What to expect in real estate negotiations

Once a buyer decides to make an offer on a home, the buyer and their real estate agent will propose a purchase agreement that includes the price they’re willing to pay, a timeline and any contingencies, such as an inspection contingency, that’ll allow the buyer to walk away from the deal if the contingency isn’t met.

The seller can choose to either reject, accept or counter the offer. In a counteroffer, the seller might ask the buyer to remove a contingency or make some other revision to the agreement. If the buyer agrees to the counter — or if their offer was accepted outright — the deal will move forward.

This is just one example of how real estate negotiations can play out. Of course, the outcome will depend on many factors, including the type of market you’re in and whether you’re on the buying or selling side.

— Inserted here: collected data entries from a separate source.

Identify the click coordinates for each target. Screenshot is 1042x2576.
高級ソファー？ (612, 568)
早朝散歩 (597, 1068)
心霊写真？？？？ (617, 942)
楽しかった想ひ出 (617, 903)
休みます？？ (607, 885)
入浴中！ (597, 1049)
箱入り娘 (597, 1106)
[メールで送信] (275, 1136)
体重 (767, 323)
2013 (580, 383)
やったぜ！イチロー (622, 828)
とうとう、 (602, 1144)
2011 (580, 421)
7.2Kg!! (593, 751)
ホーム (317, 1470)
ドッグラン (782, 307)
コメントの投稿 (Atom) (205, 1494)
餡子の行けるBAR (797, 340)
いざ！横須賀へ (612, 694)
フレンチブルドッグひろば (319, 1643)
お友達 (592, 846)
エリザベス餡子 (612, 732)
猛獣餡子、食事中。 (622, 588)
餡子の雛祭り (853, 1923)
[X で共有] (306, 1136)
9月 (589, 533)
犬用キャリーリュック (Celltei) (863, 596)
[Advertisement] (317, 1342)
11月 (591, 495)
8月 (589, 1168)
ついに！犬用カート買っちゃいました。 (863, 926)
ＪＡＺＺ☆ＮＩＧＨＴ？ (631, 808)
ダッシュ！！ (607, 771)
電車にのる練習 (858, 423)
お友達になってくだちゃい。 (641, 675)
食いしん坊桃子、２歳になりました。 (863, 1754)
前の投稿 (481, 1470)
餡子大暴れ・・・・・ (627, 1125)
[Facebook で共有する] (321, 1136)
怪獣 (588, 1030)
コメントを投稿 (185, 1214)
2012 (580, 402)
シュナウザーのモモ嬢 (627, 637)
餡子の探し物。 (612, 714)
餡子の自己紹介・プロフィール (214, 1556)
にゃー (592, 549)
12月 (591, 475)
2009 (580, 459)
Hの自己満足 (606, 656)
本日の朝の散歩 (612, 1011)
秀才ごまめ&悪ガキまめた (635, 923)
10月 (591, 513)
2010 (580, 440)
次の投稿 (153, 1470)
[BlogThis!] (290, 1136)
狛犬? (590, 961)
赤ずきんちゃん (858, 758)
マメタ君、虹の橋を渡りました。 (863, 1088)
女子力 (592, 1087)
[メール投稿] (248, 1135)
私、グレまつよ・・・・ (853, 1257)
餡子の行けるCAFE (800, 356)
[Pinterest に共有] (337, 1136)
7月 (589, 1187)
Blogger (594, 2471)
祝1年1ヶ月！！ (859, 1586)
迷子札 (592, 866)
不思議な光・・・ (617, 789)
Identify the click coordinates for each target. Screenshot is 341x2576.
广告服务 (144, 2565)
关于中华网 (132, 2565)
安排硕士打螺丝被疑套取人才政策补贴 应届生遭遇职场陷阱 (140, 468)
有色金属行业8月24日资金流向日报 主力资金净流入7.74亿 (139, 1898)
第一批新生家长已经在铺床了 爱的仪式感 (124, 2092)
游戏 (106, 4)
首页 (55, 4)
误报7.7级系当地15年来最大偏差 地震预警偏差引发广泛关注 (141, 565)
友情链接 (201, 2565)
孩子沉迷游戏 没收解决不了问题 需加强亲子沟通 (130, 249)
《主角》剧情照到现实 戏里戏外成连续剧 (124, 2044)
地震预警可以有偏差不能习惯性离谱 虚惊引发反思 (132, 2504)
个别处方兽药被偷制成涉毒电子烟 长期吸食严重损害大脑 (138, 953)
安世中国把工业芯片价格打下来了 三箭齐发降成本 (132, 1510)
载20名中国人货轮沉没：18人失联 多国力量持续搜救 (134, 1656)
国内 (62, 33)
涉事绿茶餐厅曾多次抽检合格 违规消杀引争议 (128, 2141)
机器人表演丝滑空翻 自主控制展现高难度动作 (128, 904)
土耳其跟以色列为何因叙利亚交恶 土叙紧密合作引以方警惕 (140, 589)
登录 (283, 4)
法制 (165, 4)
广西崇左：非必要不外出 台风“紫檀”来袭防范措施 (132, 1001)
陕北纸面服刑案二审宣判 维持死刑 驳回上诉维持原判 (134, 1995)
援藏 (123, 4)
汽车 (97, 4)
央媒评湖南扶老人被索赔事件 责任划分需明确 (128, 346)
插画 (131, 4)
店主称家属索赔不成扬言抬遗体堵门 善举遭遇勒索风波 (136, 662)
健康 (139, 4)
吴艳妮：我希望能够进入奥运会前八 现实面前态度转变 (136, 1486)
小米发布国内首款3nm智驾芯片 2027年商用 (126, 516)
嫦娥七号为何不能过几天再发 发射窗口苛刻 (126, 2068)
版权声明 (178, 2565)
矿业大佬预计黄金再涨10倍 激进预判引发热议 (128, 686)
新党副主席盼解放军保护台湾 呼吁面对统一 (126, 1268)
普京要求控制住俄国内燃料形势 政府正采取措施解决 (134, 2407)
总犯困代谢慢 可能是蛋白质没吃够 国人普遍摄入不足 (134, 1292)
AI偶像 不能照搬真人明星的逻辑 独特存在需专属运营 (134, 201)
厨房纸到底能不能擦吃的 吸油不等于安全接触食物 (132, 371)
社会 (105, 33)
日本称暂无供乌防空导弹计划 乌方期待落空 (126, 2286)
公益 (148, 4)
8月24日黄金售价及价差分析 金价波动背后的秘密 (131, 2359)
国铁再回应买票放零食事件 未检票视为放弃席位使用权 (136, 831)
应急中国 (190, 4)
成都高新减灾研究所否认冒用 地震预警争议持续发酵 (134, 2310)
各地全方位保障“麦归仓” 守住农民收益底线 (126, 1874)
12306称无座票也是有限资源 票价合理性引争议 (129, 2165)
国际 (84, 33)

The current market is very much a seller’s market, with low inventory and high prices. Many homes hit the market and go under contract within days, often for over the asking price. That’s good news for sellers but bad news for buyers. If you want to buy a home now, you won’t have much leverage to negotiate because the seller likely has at least one other offer they can turn to — one potentially with less headaches. If you’re the seller, you have more power in this situation to ask for higher offers or refuse concessions.

Many sellers are also negotiating with multiple buyers at once, asking for “best and final offers” to try to obtain a higher price for their home. Once the seller settles on a solid buyer, they’ll start a more personal negotiation that gets into the nitty-gritty details of the transaction.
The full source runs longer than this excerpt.